Company Clustering

For this task we adapted the web-mining methodology and analysis proposed by Papagiannidis, See-To [1].

The data analysis used the processed text and meta-information to identify the business activities of each company and then clustered them into “topics”. A topic is a collection of terms describing what the activity is. In this study, “topics” for documents corresponds to “clusters” for companies. This is similar to how SIC codes describe the primary activities of a company. We used the Latent Dirichlet Allocation (LDA) for the clustering. Latent Dirichlet Allocation is an unsupervised graphical model that can automatically discover latent topics in unlabelled data. This approach has been thoroughly explained in the paper by Blei et al. [2], and also in Griffiths and Steyvers [3]. Through applying LDA, each document is modelled as a mixture of K latent topics, where each topic, k, is a multinomial distribution φk over a V-word vocabulary. Given an input corpus W, the LDA learning process consists of calculating Φ, a maximum-likelihood estimate of model parameters. Given this model, we could infer topic distributions for arbitrary documents. For practical consideration, the topic with highest probability could be assigned to a document accordingly.

Company clustering

The data analysis was used to identify the activity of companies and cluster those companies into groups. This analysis enabled us to assign each company into the cluster which best describes their profile. The table below presents cluster IDs, keywords describing company activities and the number of companies belonging to each cluster.

By the cluster size, companies can fall into three broad categories.
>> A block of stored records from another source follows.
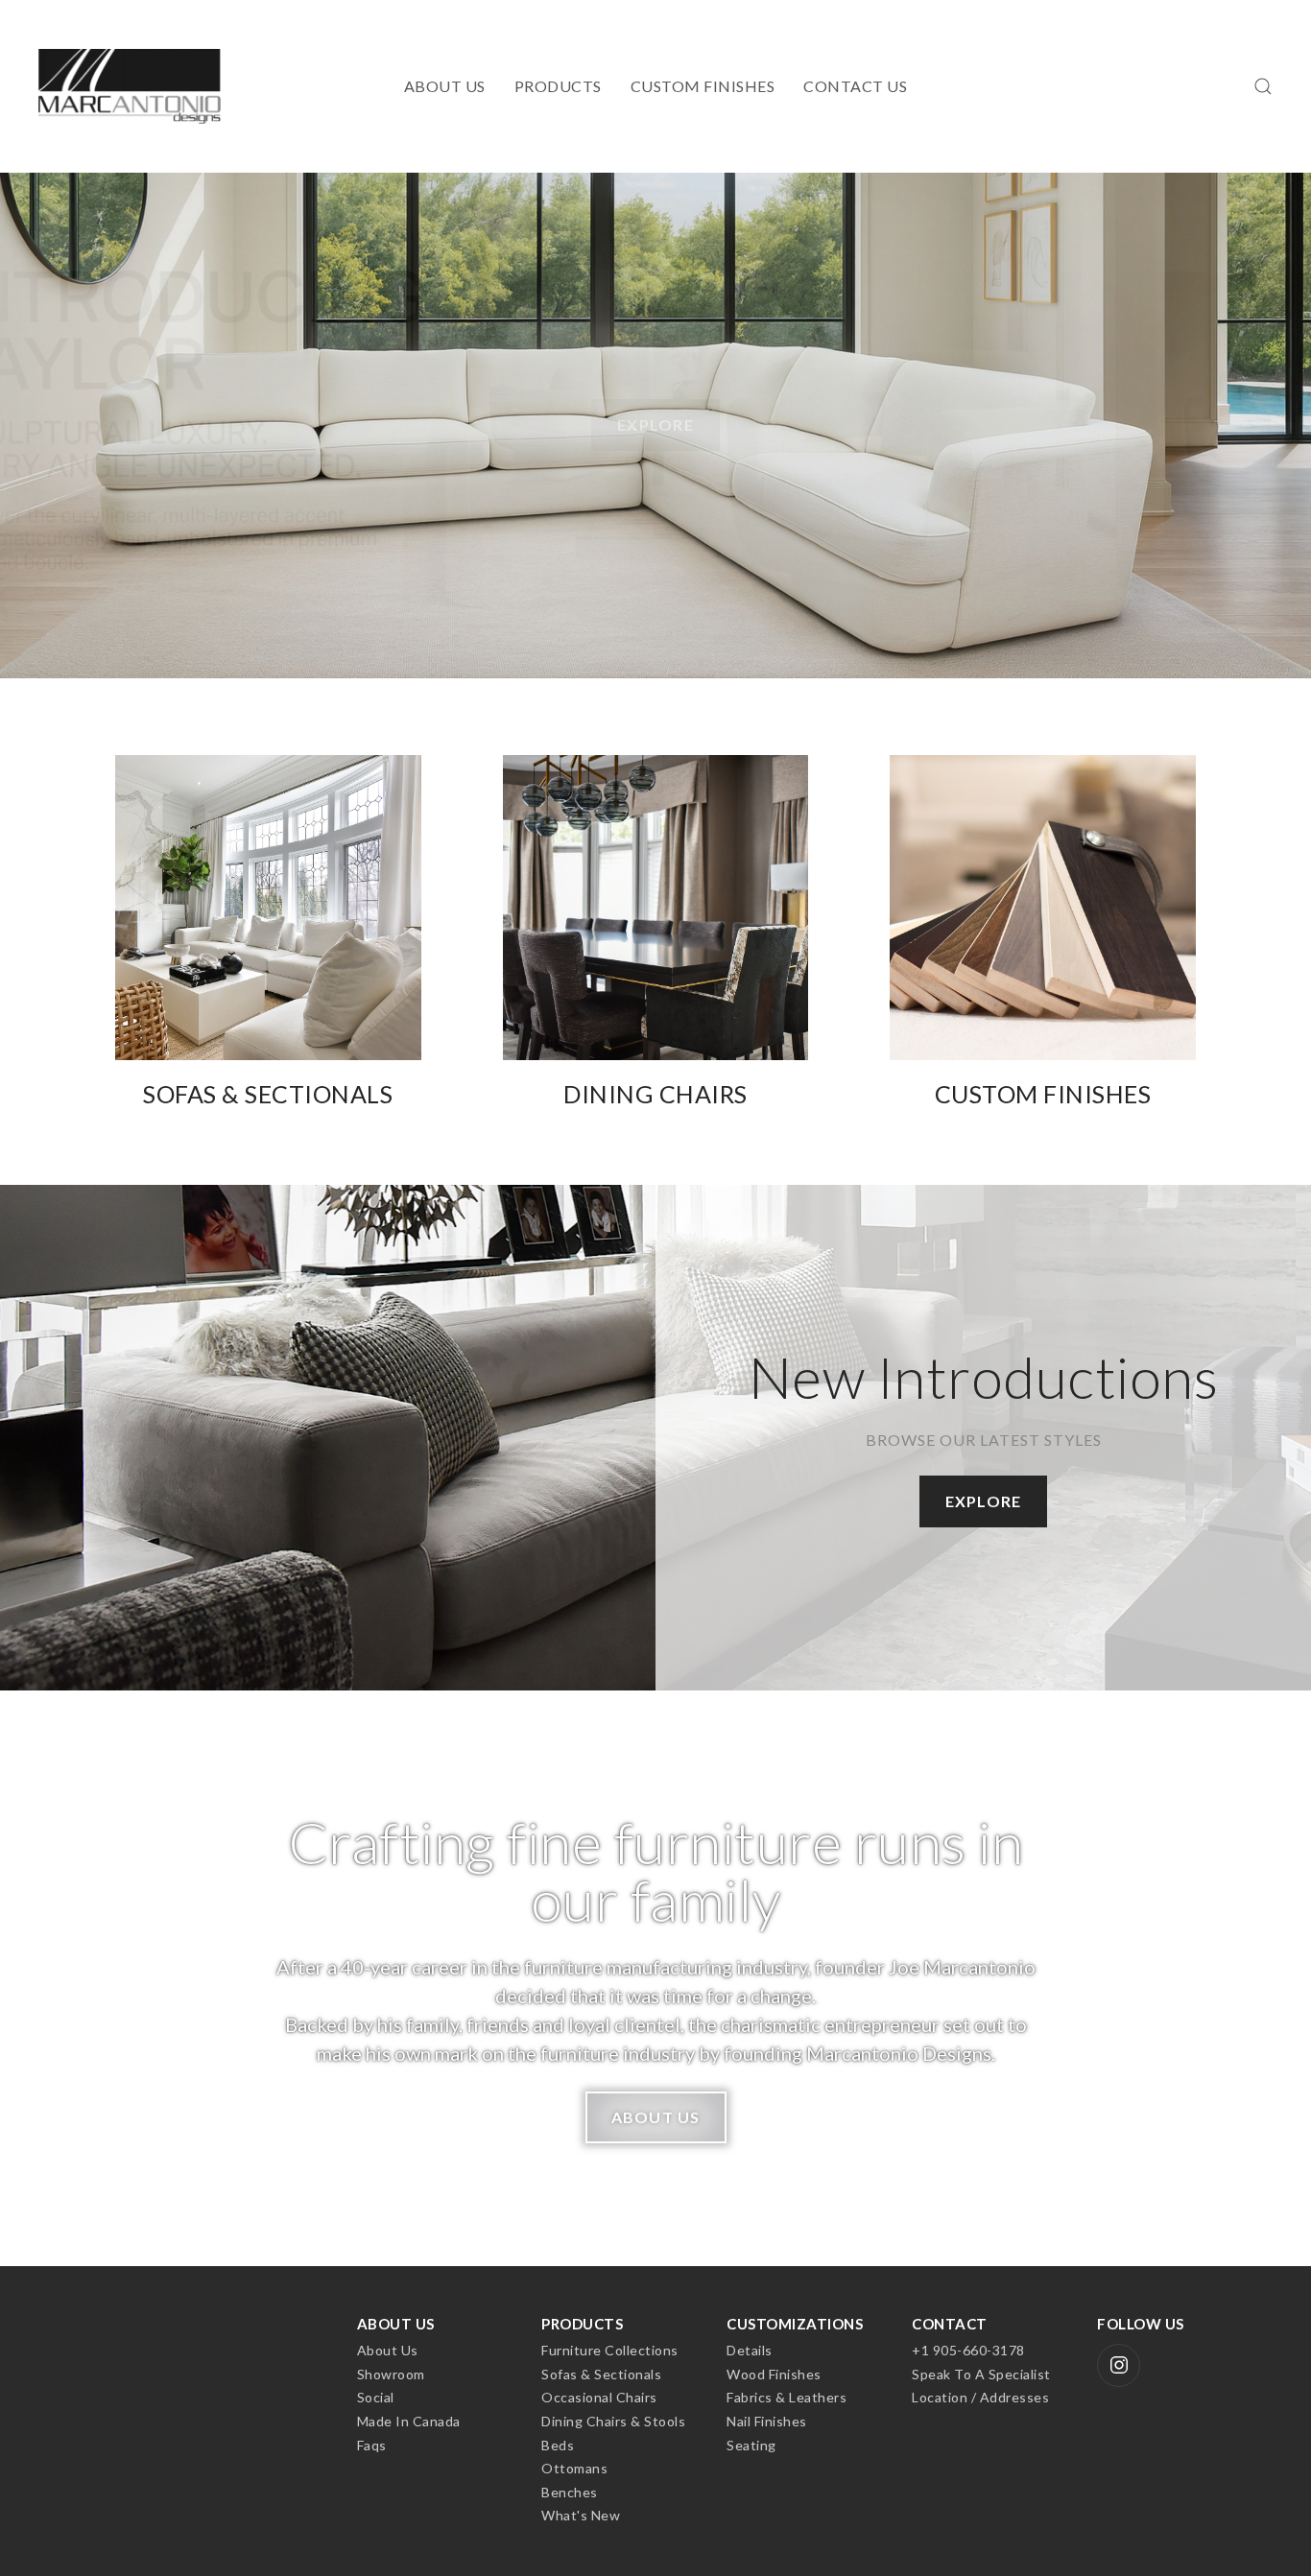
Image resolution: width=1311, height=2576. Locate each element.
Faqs (372, 2445)
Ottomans (574, 2468)
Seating (751, 2445)
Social (375, 2397)
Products (558, 86)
The category with the biggest clusters includes Clusters 1, 2, 4 and 7. Cluster 1 consists of 76 companies, which service manufacturing and retail industries by deploying tools enabling network analytics for greater business value and reduced costs. The tools include, but are not limited to, edge IoT platforms, machine vision and learning devices, smart cameras, delivering operational efficiency. The biggest is Cluster 2, consisting of 102 companies. The main activity of these companies concerns the production and deployment of IoT driven by radio frequency identification systems (RFID), which are applied in different sectors. Those are the systems making it possible to identify objects and record data through radio waves. Cluster 4 incorporates 43 companies that are engaged in the development of information connected technology in line with cyber-security standards. Also, they produce solutions for smart building and solid-state battery technology powering wireless sensors in the industrial environment. 42 companies represent the 7th cluster, offering engineering, consultancy and strategic solutions aimed at improving indoor conditions, such as building safety and lighting in rooms.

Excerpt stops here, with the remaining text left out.